Violent attacks on doctors are causing concerns to the Politburo, not least because they scare away much needed medical graduates already put off by the low wages and God-awful working conditions that they'll have to endure for most of their career. As far back as 2011, Chinese patients seeking recompense for botched operations have been thwarted by the dodgy legal system that blocks, stalls, and smears the victim. The end result, predictably, is a violent one.
Plans were announced this week that hospital security is to beefed up in a national shake up aimed at preventing the nasty occupational hazard of departmental heads being hacked to death on their own wards.
Chinese medical writers have been quick to heave a sigh of "meh". Zhu Youdi rightly blamed the violence on "a crisis of mutual trust and mutual communication between hospital and patients."

Recorded data:
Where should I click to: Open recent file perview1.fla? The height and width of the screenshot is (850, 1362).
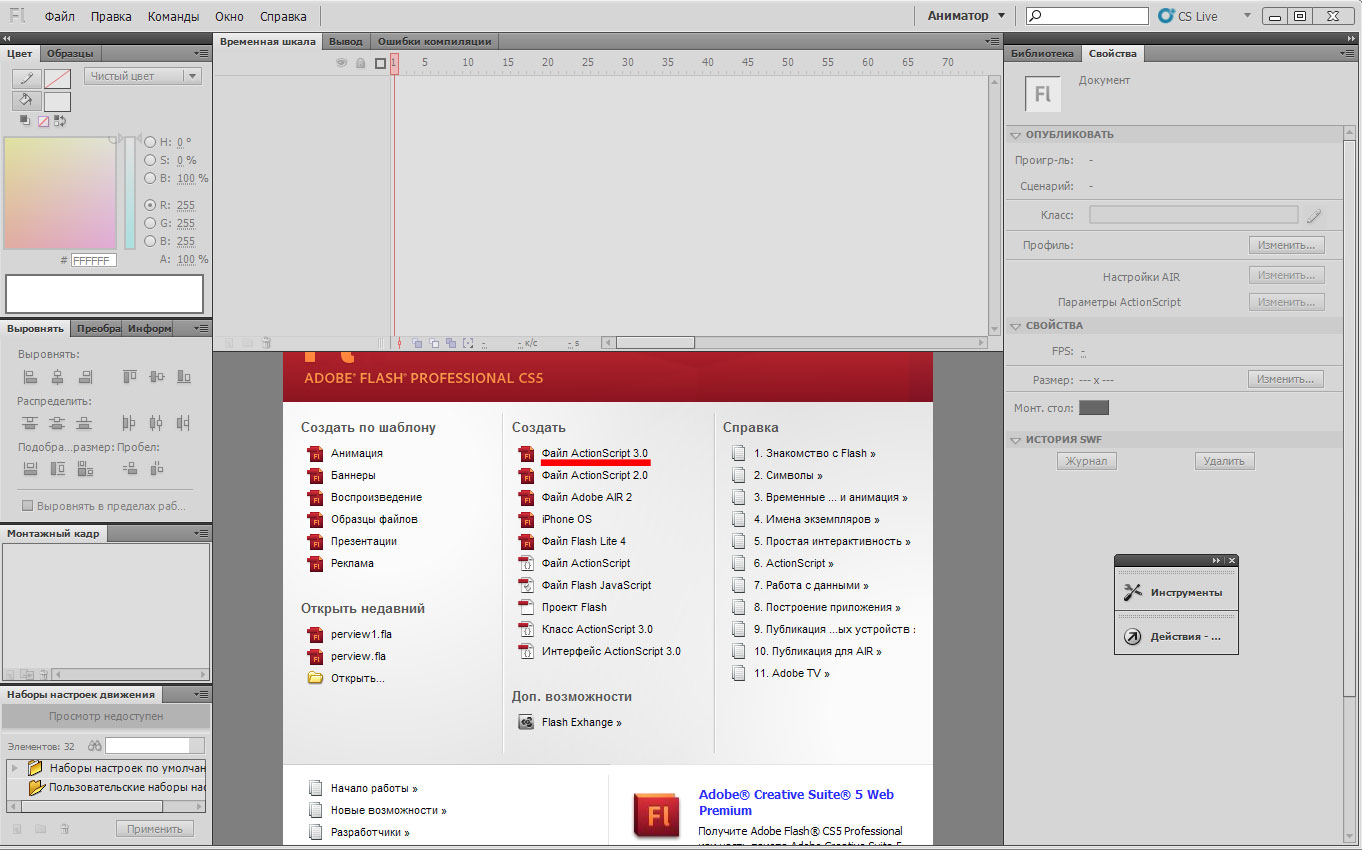(361, 634)
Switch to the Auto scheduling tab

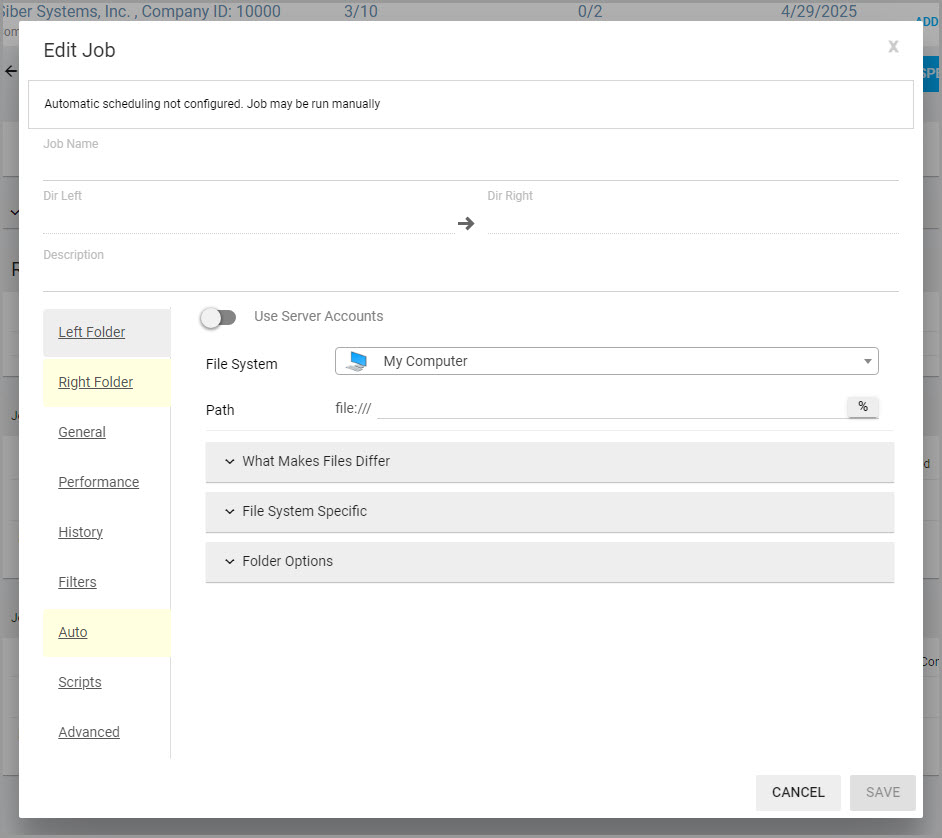coord(73,632)
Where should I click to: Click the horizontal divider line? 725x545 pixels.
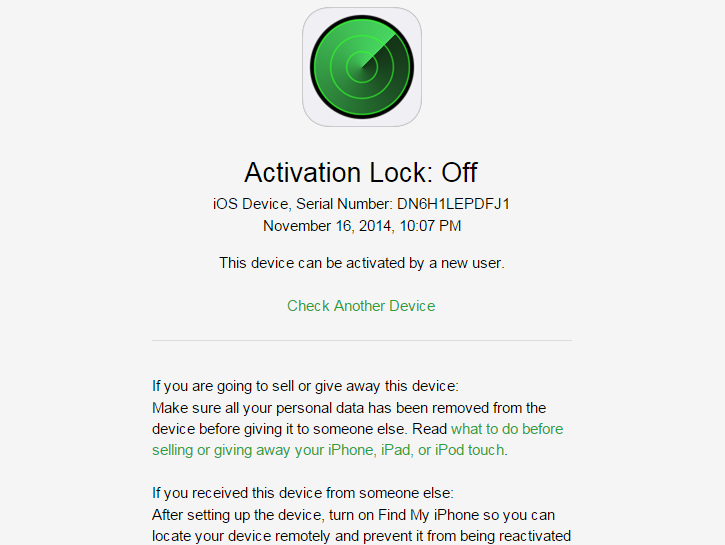[x=362, y=341]

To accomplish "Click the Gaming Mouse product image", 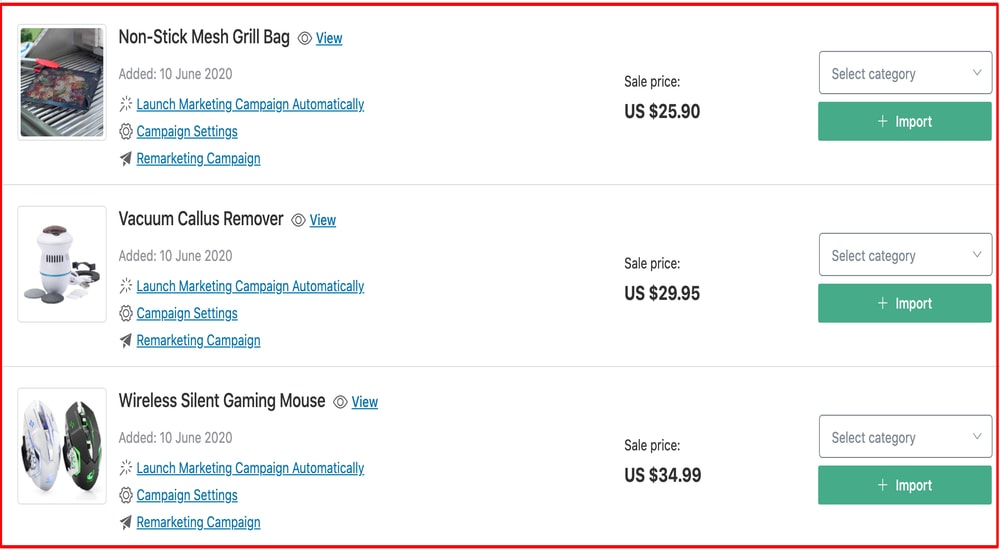I will 62,446.
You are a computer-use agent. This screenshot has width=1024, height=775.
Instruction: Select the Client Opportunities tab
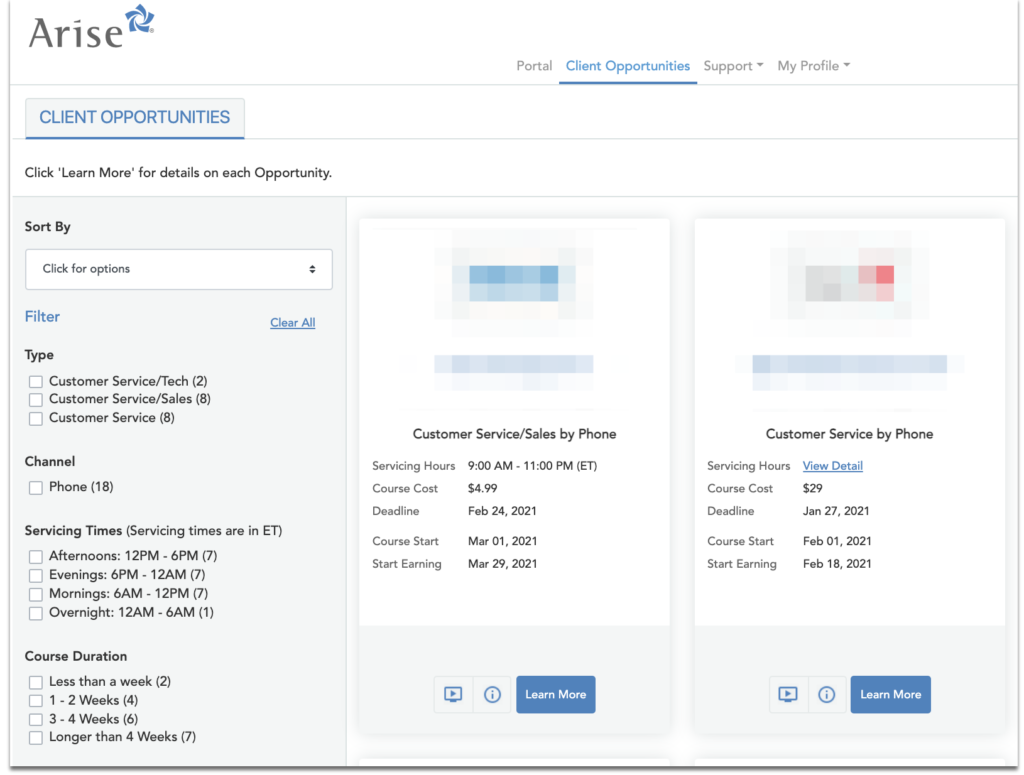tap(627, 65)
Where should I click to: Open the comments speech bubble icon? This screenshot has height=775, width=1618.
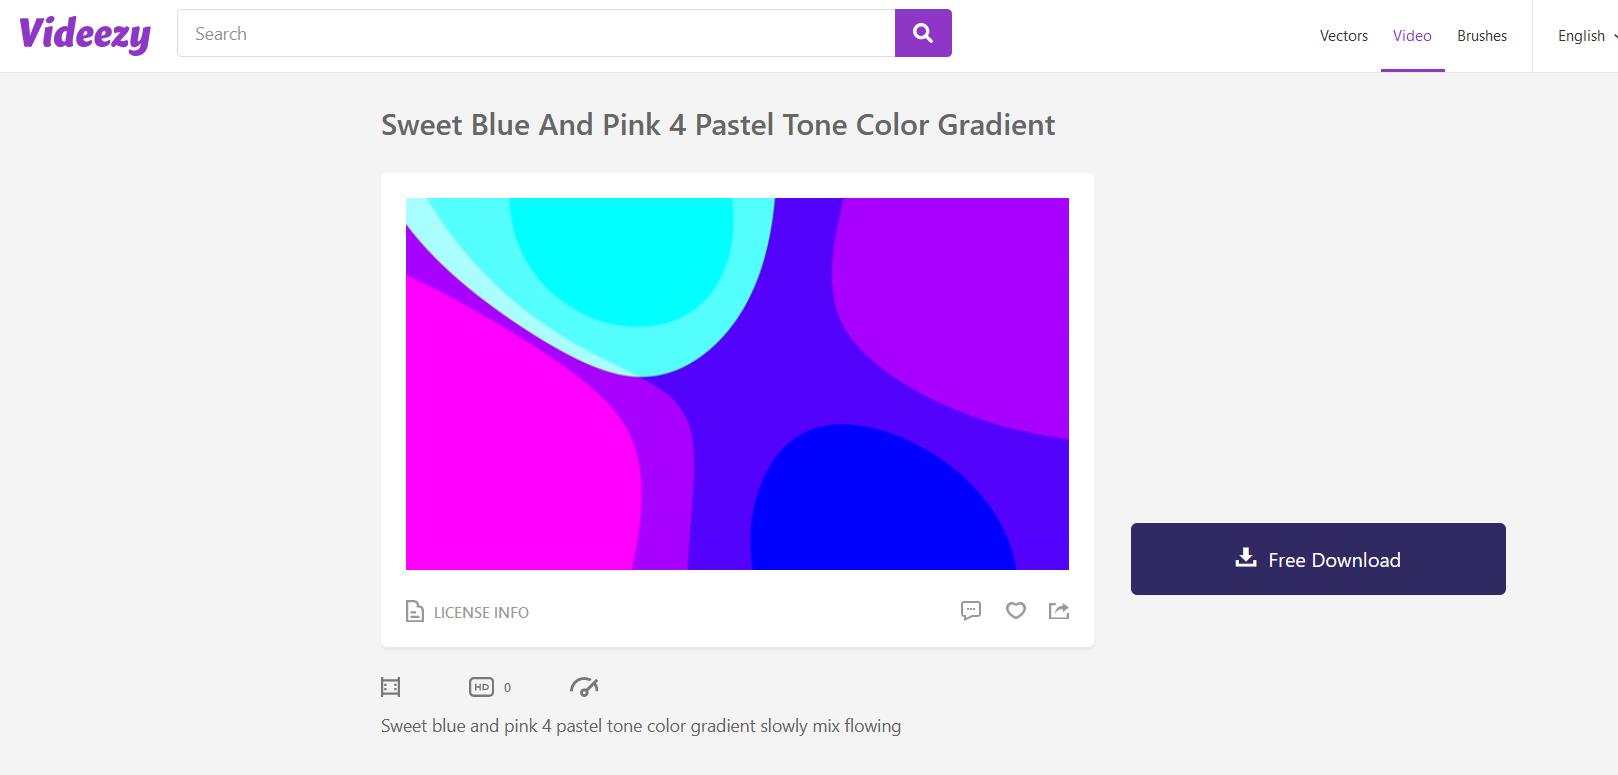pyautogui.click(x=970, y=610)
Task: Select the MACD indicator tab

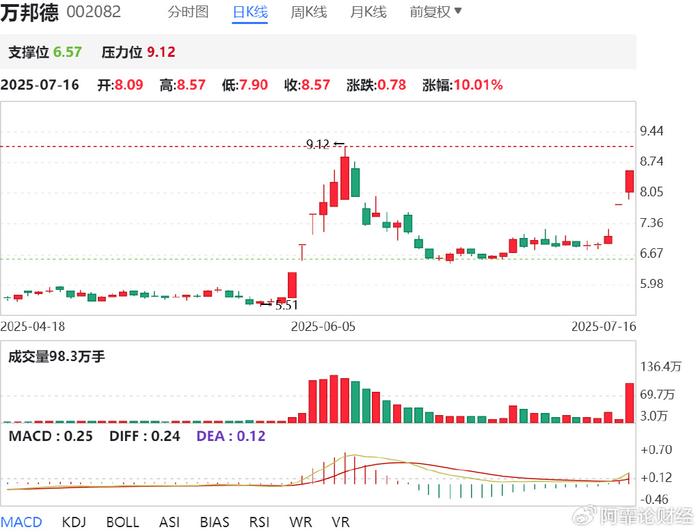Action: 20,521
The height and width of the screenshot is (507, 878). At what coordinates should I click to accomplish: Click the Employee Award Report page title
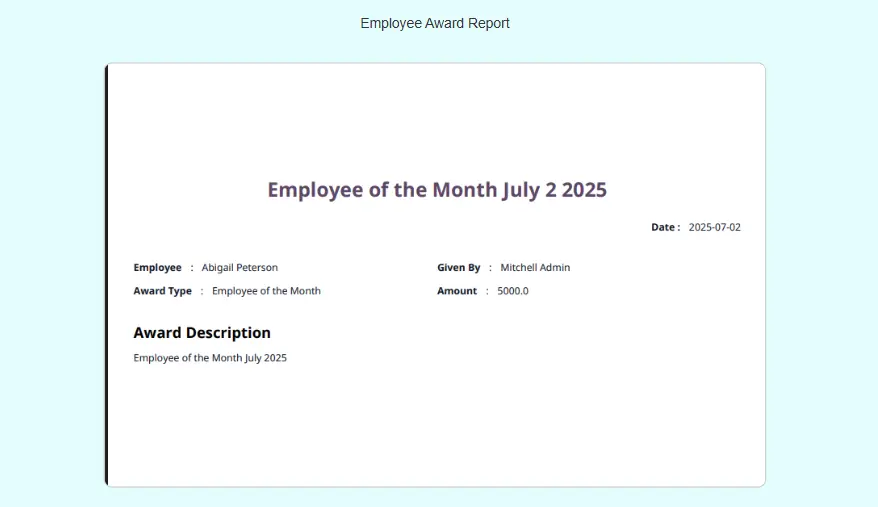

Problems to work on:
**a)** Reproduce the passage about violent attacks on doctors in China from "Plans were announced" up to and including "their own wards.", keeping every word and punctuation mark unchanged.
**b)** Carry on the passage about violent attacks on doctors in China, beginning right after its final sentence.

Task-by-task answers:
**a)**
Plans were announced this week that hospital security is to beefed up in a national shake up aimed at preventing the nasty occupational hazard of departmental heads being hacked to death on their own wards.

**b)**
If a doctor succeeds in curing them, "patients are happy and willing to give bribes. But if a doctor receives bribes but fails to cure the patient, they lost both life and money, and the relatives will be extremely angry, it's impossible to ask them to behave in a rational manner," he said.The new measures fail to tackle the problem, Zhu said. Only a thorough overhaul of China's medical system will reduce hospital violence, he said.
As the increasingly draconian laws that have neutered China's social networking sites have demonstrated, the trust of the people is getting harder and harder to come by these days.